Speaking at the European Planetary Science Conference, M. Ramy El Maarry of the Max Planck Institute for Solar System Research said was excited when he saw that the crater floor polygons seemed to be too large to be caused by thermal processes. “I also saw that they resembled the desiccation cracks that we see on Earth in dried up lakes,” he said. “These are the same type of patterns you see when mud dries out in your back yard, but the stresses that build up when liquids evaporate can cause deep cracks and polygons on the scale I was seeing in the craters.”
The polygons are formed when long cracks in the surface of the Martian soil intersect. El Marry investigated networks of cracks inside 266 impact basins across the surface of Mars and observed polygons reaching up to 250 metres in diameter. Polygonal troughs have been imaged by several recent missions and until now, were thought to have been created by the same conditions as at the polar regions.

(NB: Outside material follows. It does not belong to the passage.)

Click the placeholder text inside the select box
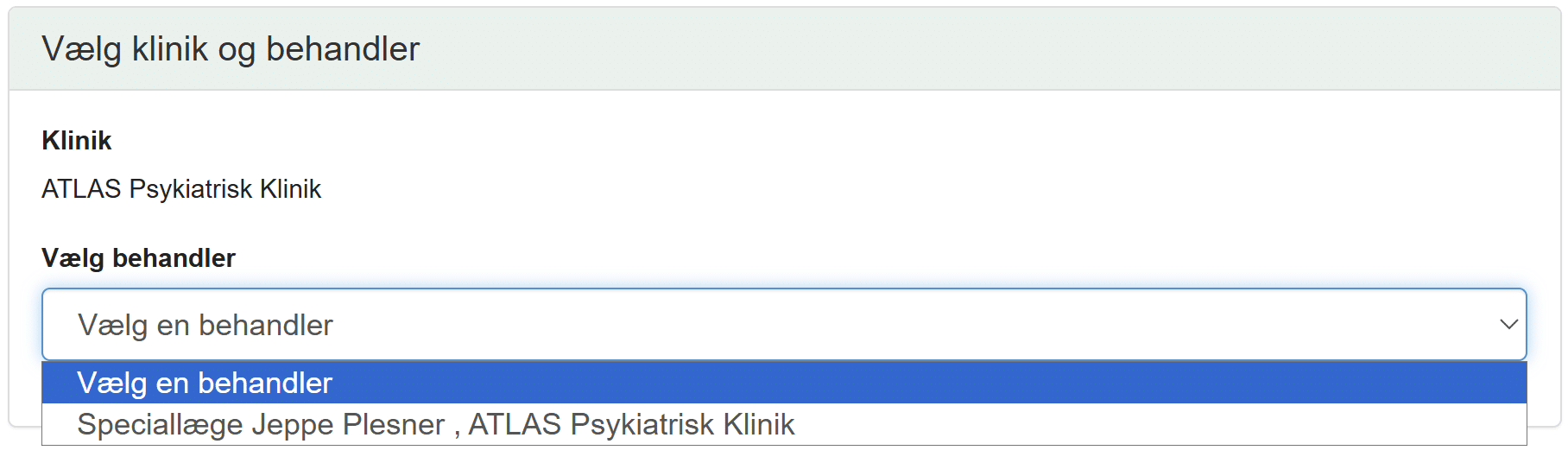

El Maarry created an analytical model to determine the depth and spacing of cracks caused by stresses building up through cooling in the Martian soil. He found that polygons caused by thermal contraction could have a maximum diameter of only about 65 meters, much smaller than the troughs he was seeing in the craters.
El Maarry identified the crater floor polygons using images taken by the MOC camera on Mars Global Surveyor and the HiRISE and Context cameras on Mars Reconnaissance Orbiter. The polygons in El Maarry’s survey had an average diameter of between 70 and 140 meters, with the width of the actual cracks ranging between 1 and 10 meters.
Evidence suggests that between 4.6 and 3.8 billion years ago, Mars was covered in significant amounts of water. Rain and river water would have collected inside impact crater basins, creating lakes that may have existed for several thousand years before drying out. However, El Maarry believes that, in the northern hemisphere, some of the crater floor polygons could have been formed much more recently.
“When a meteorite impacts with the martian surface, the heat can melt ice trapped beneath the martian crust and create what we call a hydrothermal system. Liquid water can fill the crater to form a lake, covered in a thick layer of ice. Even under current climatic conditions, this may take many thousands of years to disappear, finally resulting in the desiccation patterns,” said El Maarry.